Your goal. Please repeat the lines of the material below exactly, starting with the one that contains "Screen dimensions: 676x672" and ending with the last.

Dataset entries.
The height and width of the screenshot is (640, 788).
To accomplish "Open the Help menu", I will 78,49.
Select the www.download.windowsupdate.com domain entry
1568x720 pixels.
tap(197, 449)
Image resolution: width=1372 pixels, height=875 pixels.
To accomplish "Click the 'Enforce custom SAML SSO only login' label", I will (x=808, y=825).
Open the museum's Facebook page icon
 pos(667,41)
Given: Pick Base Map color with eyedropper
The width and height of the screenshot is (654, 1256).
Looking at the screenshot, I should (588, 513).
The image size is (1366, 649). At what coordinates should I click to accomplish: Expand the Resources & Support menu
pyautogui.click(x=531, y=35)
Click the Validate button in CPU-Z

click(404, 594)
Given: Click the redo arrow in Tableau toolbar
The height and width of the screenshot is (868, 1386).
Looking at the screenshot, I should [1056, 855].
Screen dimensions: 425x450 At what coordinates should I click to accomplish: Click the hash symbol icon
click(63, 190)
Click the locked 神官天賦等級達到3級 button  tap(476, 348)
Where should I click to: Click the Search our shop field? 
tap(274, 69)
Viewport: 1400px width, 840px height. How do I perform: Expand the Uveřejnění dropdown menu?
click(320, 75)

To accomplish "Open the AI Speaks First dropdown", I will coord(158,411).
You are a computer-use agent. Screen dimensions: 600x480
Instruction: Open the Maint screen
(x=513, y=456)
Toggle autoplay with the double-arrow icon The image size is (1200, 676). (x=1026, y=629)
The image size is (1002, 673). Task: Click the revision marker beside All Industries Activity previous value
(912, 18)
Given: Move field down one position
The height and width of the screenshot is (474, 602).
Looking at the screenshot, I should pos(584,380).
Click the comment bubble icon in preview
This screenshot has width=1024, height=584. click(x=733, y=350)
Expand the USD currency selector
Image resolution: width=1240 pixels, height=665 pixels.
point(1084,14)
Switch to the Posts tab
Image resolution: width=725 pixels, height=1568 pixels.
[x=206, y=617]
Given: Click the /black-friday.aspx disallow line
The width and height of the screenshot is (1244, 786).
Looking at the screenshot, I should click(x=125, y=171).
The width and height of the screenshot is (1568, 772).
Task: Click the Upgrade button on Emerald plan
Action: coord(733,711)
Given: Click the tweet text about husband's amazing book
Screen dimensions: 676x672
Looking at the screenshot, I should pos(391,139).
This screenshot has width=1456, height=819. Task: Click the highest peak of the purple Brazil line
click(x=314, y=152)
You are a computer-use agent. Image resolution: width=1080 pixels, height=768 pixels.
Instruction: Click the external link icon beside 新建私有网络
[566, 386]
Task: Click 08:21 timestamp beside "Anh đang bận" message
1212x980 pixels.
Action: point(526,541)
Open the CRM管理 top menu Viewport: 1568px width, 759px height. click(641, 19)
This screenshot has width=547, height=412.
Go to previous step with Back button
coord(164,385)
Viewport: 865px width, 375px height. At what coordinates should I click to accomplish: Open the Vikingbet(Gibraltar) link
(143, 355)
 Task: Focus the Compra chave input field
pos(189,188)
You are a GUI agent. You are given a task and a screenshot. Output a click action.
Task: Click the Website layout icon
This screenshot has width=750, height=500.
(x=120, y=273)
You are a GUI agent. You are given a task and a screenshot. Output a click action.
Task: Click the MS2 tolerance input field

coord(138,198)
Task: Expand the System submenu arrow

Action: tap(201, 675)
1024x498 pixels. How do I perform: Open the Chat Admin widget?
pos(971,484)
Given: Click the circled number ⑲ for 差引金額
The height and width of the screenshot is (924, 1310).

Exercise solution.
Screen dimensions: 676x672
Looking at the screenshot, I should pos(391,139).
This screenshot has width=1456, height=819. Task: Click the highest peak of the purple Brazil line
click(x=314, y=152)
You are a computer-use agent. Image resolution: width=1080 pixels, height=768 pixels.
Instruction: Click the external link icon beside 新建私有网络
[566, 386]
Task: Click 08:21 timestamp beside "Anh đang bận" message
1212x980 pixels.
Action: point(526,541)
Open the CRM管理 top menu Viewport: 1568px width, 759px height. click(641, 19)
This screenshot has width=547, height=412.
Go to previous step with Back button
coord(164,385)
Viewport: 865px width, 375px height. At what coordinates should I click to accomplish: Open the Vikingbet(Gibraltar) link
(143, 355)
 Task: Focus the Compra chave input field
pos(189,188)
You are a GUI agent. You are given a task and a screenshot. Output a click action.
Task: Click the Website layout icon
This screenshot has width=750, height=500.
(x=120, y=273)
You are a GUI agent. You are given a task and a screenshot. Output a click action.
Task: Click the MS2 tolerance input field

coord(138,198)
Task: Expand the System submenu arrow

Action: tap(201, 675)
1024x498 pixels. How do I perform: Open the Chat Admin widget?
pos(971,484)
Given: Click the circled number ⑲ for 差引金額
The height and width of the screenshot is (924, 1310).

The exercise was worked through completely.